[SUPPLIED MATERIAL — start]

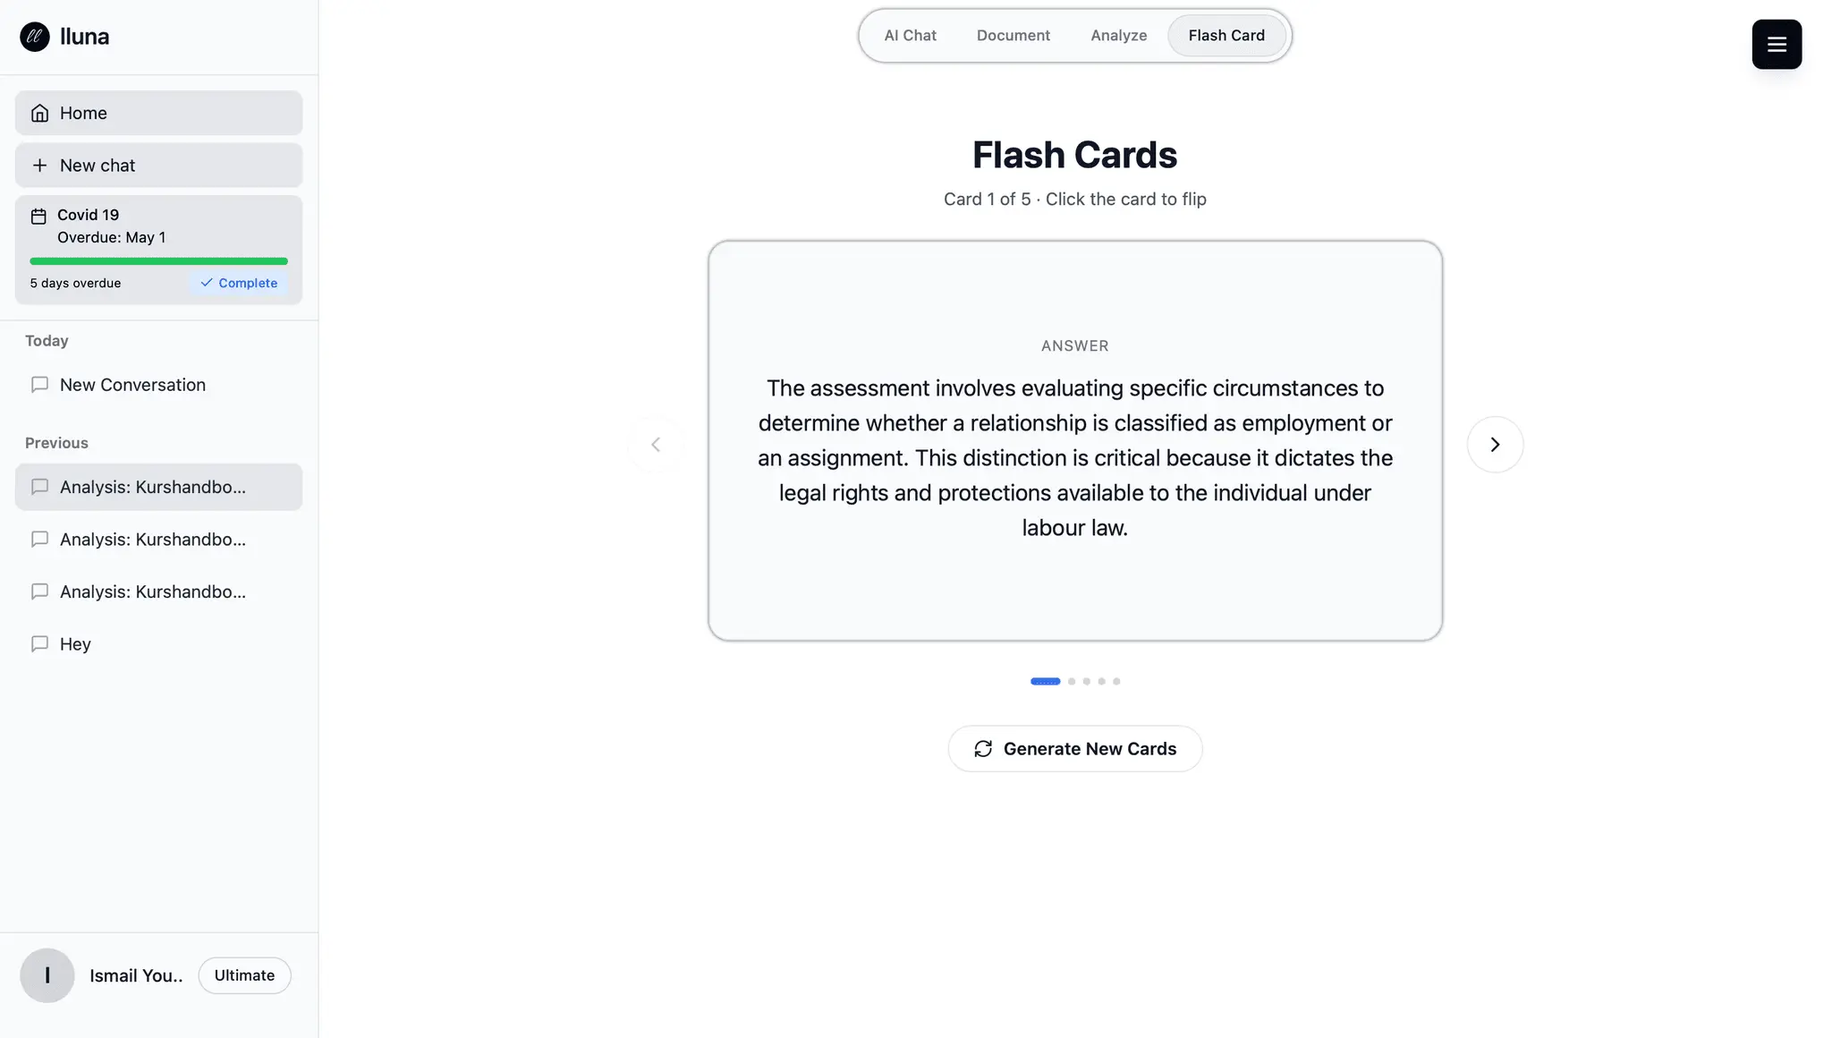Jump to the last card pagination dot
Screen dimensions: 1832x1038
tap(1116, 682)
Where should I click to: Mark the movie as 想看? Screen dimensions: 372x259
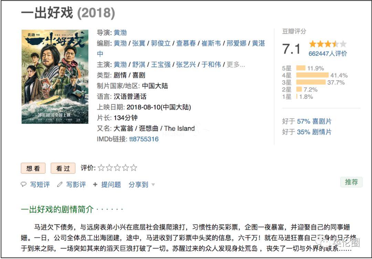[33, 168]
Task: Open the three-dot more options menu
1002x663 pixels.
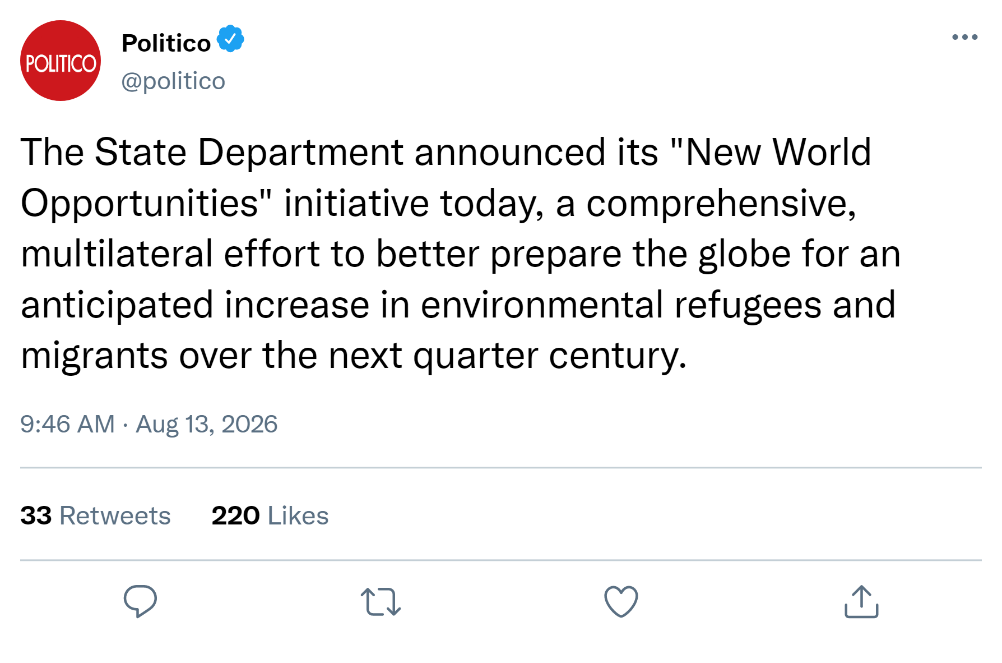Action: [964, 38]
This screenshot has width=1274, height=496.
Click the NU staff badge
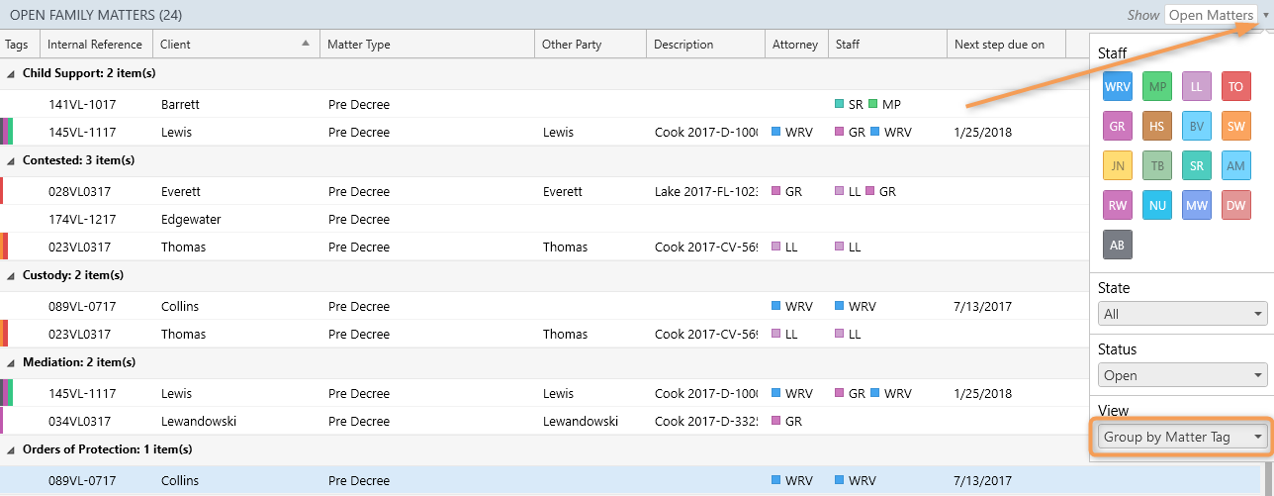coord(1157,206)
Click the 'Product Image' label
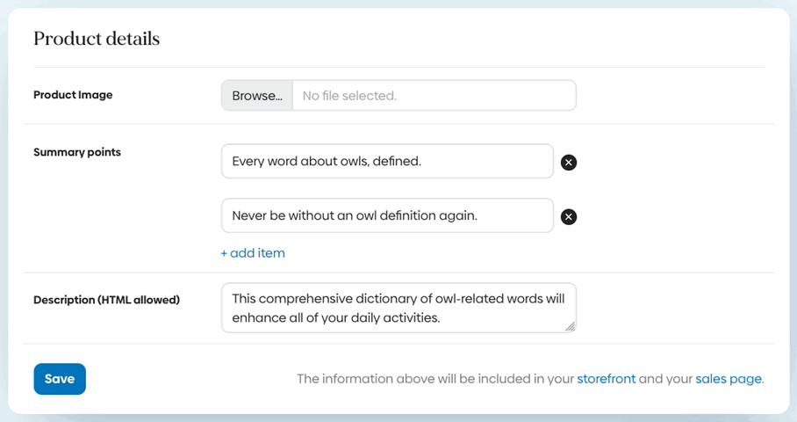797x422 pixels. pos(73,95)
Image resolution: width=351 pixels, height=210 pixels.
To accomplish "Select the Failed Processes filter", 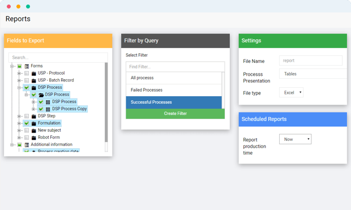I will (174, 90).
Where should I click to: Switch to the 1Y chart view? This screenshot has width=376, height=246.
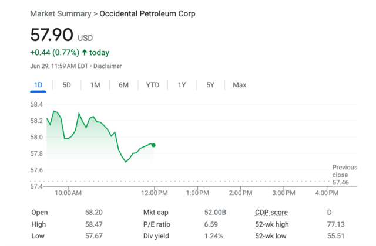pos(182,85)
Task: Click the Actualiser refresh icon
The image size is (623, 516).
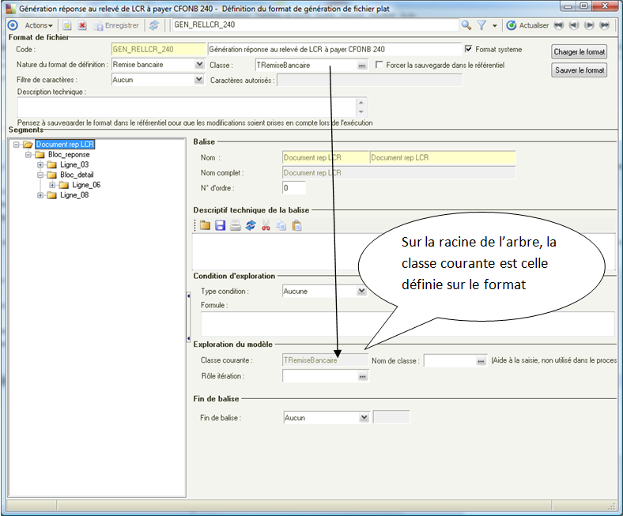Action: coord(512,25)
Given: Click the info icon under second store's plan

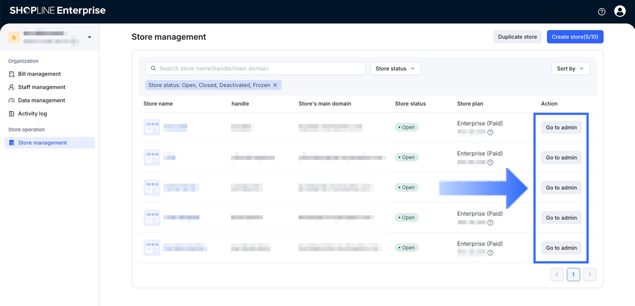Looking at the screenshot, I should pos(490,162).
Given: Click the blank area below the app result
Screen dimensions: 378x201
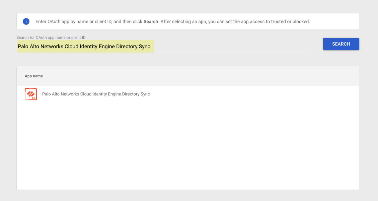Looking at the screenshot, I should pyautogui.click(x=187, y=144).
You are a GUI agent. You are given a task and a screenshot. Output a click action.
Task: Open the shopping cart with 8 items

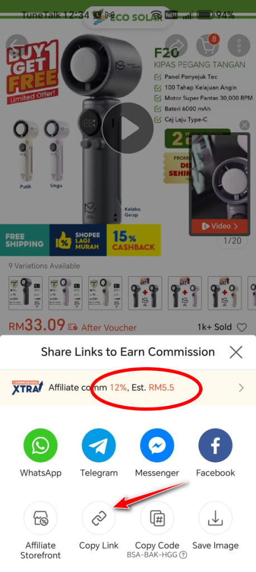tap(207, 45)
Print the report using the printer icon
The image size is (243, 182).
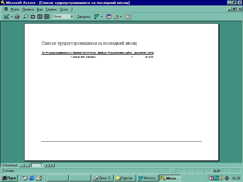point(17,17)
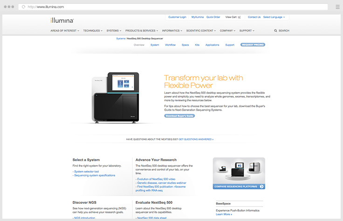Screen dimensions: 343x221
Task: Open the Select Language dropdown
Action: pos(274,17)
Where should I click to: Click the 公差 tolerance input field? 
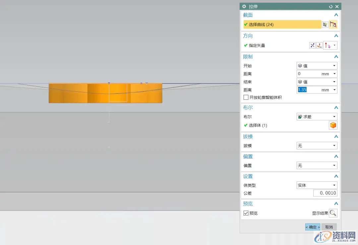(325, 193)
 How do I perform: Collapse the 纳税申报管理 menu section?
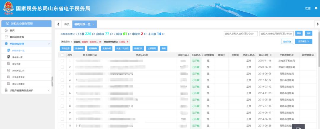coord(49,44)
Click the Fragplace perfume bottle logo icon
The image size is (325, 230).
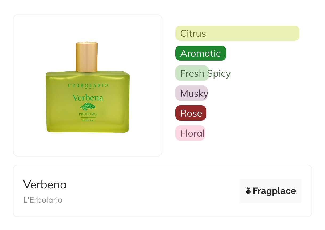tap(248, 191)
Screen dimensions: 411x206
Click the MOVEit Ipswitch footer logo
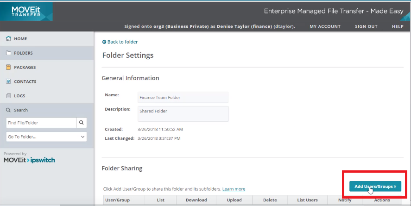pyautogui.click(x=29, y=160)
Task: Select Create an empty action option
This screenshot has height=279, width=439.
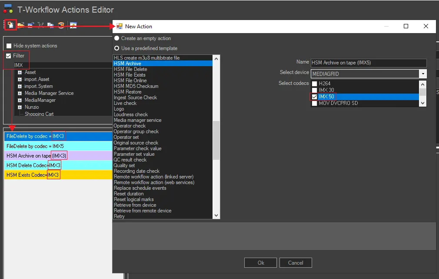Action: (117, 38)
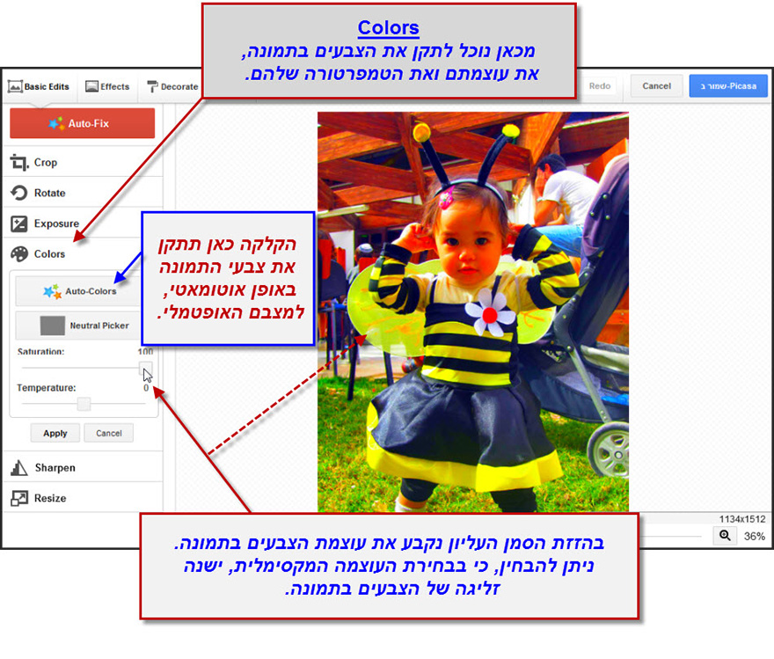774x659 pixels.
Task: Open the Decorate tab
Action: (x=172, y=86)
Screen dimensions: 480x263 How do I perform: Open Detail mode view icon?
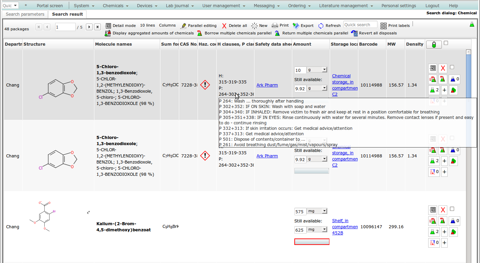(108, 26)
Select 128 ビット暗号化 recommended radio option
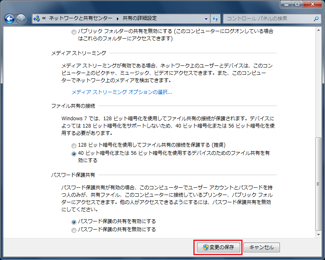The image size is (325, 260). pyautogui.click(x=74, y=145)
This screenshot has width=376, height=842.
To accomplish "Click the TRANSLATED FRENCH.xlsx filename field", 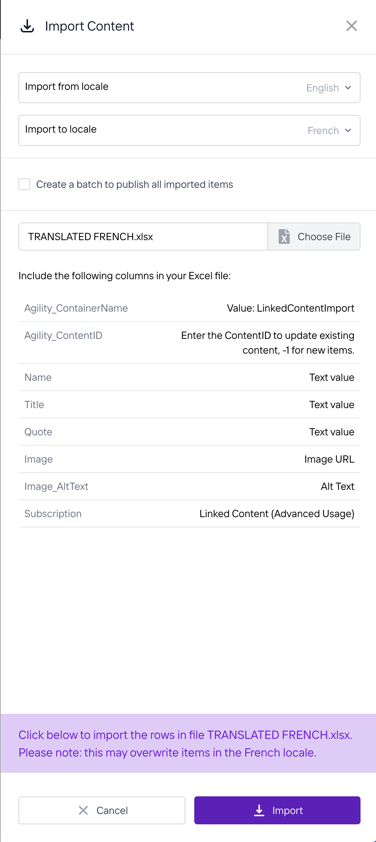I will tap(143, 236).
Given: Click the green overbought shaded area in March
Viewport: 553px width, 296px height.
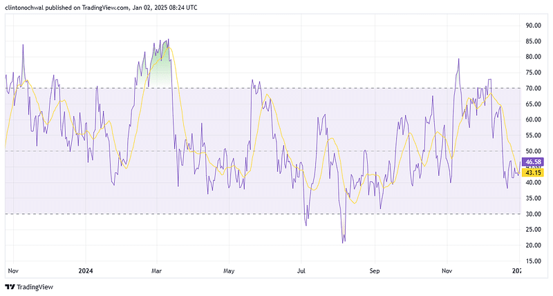Looking at the screenshot, I should [x=160, y=69].

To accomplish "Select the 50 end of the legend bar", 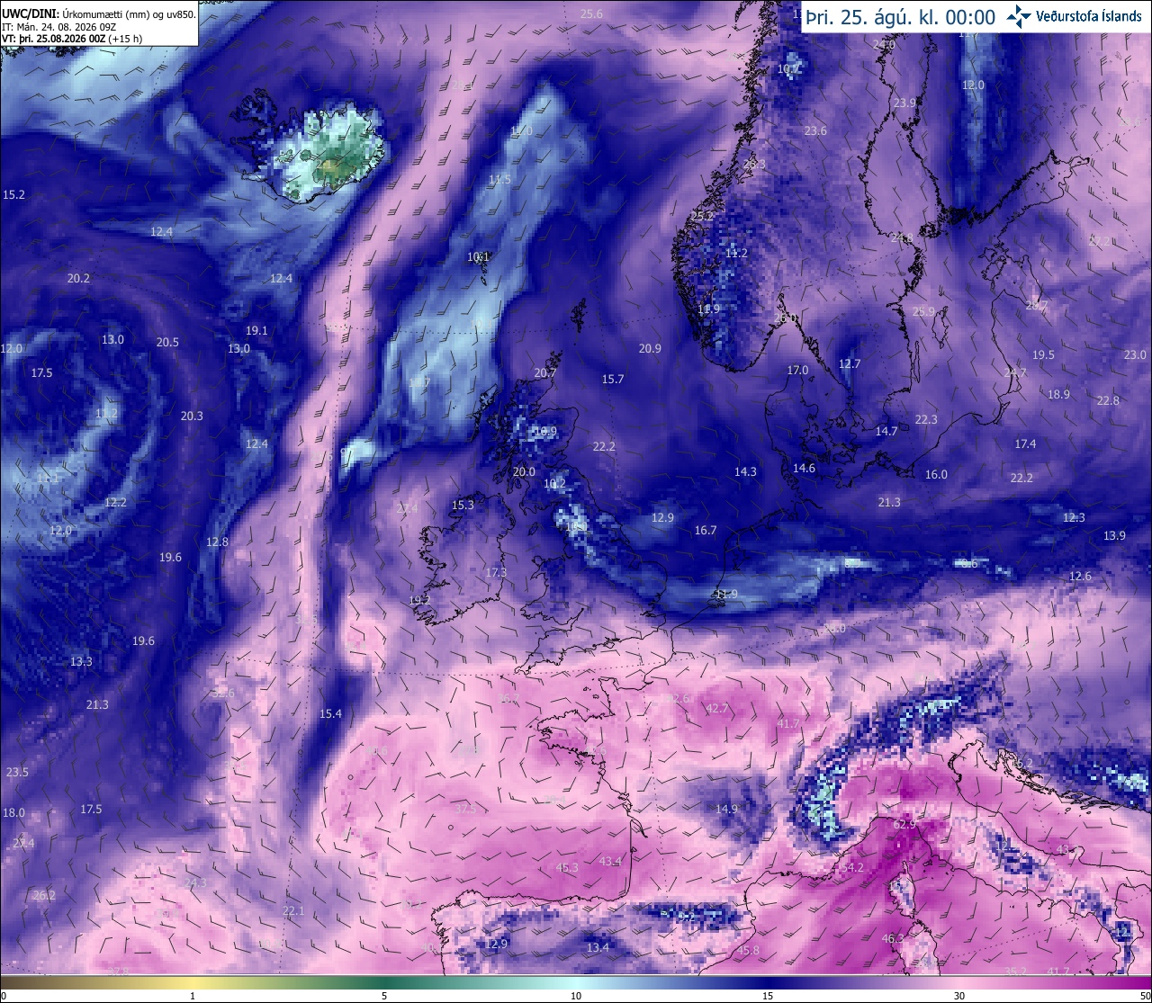I will 1145,996.
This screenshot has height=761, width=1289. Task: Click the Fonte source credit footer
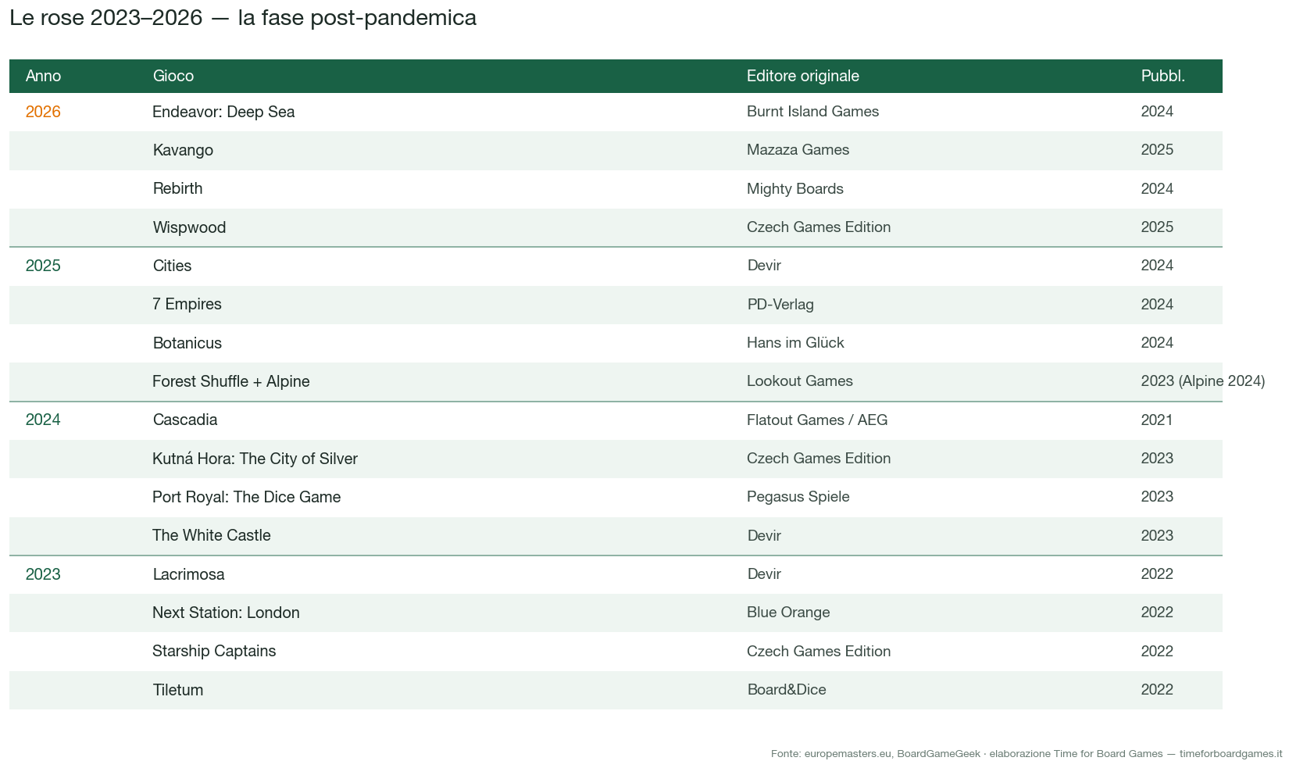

[SUPPLIED MATERIAL — finish]

From the records above, return exactly the lines running from the one that contains "Where should I click to: Mark" down to the one that contains "Image resolution: width=351", both included, without any pictures.

Where should I click to: Mark the movie as 想看? Screen dimensions: 372x259
[33, 168]
Task: Open the three-dot more options menu
1002x663 pixels.
Action: [964, 38]
This screenshot has width=1274, height=496.
Click the NU staff badge
coord(1157,206)
Click the 'Product Image' label
797x422 pixels. pos(73,95)
Image resolution: width=351 pixels, height=210 pixels.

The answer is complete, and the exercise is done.